Based on these findings, Amado et al looked at the role of KRAS as a selection marker in chemotherapy-refractory metastatic colorectal cancer patients who enrolled in a phase 3 trial that compared panitumumab against supportive care. The investigation was done retrospectively. KRAS mutations in codons 12 and 13 were identified by real-time polymerase chain reaction testing conducted on formalinfixed, paraffin-embedded tumor sections collected for the trial. KRAS mutations were detected in 43% of patients. PFS, the primary end point of the trial, was significantly greater in the wild-type (WT), or nonmutated, KRAS population compared with that in the mutant KRAS population (12.3 weeks vs 7.4 weeks). Response rates were also much better in the WT-KRAS group (17% vs 0%). The authors concluded that WT-KRAS is required for panitumumab efficacy. In addition, the investigators noted, “These are the first results arising from a randomized, controlled trial showing that the state of a signaling molecule downstream of a target plays a crucial role in predicting clinical benefit to a targeted therapeutic.”8

Similar findings were published in the same year by Karapetis et al, who retrospectively determined the KRAS status of patients who participated in the phase 3 CO.17 study. The CO.17 study’s primary objective was to assess the effect of cetuximab on overall survival (OS) and PFS in patients with advanced colorectal cancer who had failed multiple lines of chemotherapy. The retrospective analysis by Karapetis et al showed that in WT-KRAS tumors, treatment with cetuximab improved OS (9.5 months vs 4.8 months) and PFS (3.7 months vs 1.9 months) compared with best supportive care. In the mutant KRAS population, cetuximab provided no benefit over supportive care.9

The results of these studies were practice changing. Based on these retrospective analyses, the FDA changed the product labels of cetuximab and panitumumab in 2009.10 My research project is currently not as ambitious, and I am definitely not going to be a physician-scientist after this experience. However, it is exciting to know that I may be able to contribute to the growing pool of molecular knowledge in oncology.

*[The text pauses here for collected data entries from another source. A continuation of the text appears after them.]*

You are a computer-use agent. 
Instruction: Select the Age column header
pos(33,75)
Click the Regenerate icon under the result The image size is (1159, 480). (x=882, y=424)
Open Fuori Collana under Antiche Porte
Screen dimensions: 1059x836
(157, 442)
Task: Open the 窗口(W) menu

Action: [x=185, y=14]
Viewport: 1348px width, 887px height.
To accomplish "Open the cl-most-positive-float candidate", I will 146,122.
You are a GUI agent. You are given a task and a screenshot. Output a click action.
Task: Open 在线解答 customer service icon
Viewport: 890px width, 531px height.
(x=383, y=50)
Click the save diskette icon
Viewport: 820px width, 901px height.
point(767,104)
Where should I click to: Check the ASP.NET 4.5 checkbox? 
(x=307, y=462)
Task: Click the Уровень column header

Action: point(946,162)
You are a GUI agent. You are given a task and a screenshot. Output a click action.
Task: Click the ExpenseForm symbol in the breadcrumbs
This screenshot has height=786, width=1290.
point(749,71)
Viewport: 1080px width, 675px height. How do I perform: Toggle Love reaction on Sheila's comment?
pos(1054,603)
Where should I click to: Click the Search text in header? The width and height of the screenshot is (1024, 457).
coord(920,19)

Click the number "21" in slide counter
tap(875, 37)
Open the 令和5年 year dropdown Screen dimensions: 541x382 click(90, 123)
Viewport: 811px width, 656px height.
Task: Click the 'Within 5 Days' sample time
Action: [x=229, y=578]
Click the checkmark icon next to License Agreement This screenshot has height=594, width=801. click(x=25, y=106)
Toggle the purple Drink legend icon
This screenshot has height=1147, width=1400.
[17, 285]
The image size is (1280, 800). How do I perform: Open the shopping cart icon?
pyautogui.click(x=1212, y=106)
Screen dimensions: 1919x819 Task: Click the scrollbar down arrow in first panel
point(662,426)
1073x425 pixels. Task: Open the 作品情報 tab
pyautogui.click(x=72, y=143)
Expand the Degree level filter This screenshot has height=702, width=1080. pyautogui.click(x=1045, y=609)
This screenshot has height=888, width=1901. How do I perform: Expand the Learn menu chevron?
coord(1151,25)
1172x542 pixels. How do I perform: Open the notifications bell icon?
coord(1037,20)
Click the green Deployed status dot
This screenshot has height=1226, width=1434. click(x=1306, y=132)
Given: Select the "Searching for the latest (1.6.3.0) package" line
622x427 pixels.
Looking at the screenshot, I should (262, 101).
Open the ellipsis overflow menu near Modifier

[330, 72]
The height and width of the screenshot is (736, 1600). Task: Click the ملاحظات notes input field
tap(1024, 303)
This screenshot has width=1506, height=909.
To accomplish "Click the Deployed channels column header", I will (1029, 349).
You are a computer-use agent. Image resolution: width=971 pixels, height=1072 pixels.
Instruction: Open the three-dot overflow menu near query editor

  1. Information for healthcare professionals: gefitinib (marketed as Iressa). FDA website. DrugSafetyInformationforHeathcareProfessionals/ ucm085197.htm. Accessed July 21, 2014.
  2. Thatcher N, Chang A, Parikh P, et al. Gefitinib plus best supportive care in previously treated patients with refractory advanced nonsmall- cell lung cancer: results from a randomised, placebo-controlled, multicentre study (Iressa Survival Evaluation in Lung Cancer). Lancet. 2005;366(9496):1527-1537.
  3. Lynch TJ, Bell DW, Sordella R, et al. Activating mutations in the epidermal growth factor receptor underlying responsiveness of non-smallcell lung cancer to gefitinib. N Engl J Med. 2004;350(21):2129-2139.
  4. Ledford H. Translational research: the full cycle. Nature. 2008;453 (7197):843-845.
  5. Mok TS, Wu YL, Thongprasert S, et al. Gefitinib or carboplatin-paclitaxel in pulmonary adenocarcinoma. N Engl J Med. 2009;361(10):947-957.
  6. Chung KY, Shia J, Kemeny NE, et al. Cetuximab shows activity in colorectal cancer patients with tumors that do not express the epidermal growth factor receptor by immunohistochemistry. J Clin Oncol. 2005;23(9):1803-1810.
  7. Lièvre A, Bachet JB, Le Corre D, et al. KRAS mutation status is predictive of response to cetuximab therapy in colorectal cancer. Cancer Res. 2006;66(8):3992-3995.
  8. Amado RG, Wolf M, Peeters M, et al. Wild-type KRAS is required for panitumumab efficacy in patients with metastatic colorectal cancer. J Clin Oncol. 2008;26(10):1626-1634.
  9. Karapetis CS, Khambata-Ford S, Jonker DJ, et al. K-ras mutations and benefit from cetuximab in advanced cancer. N Engl J Med. 2008; 359(17):1757-1765.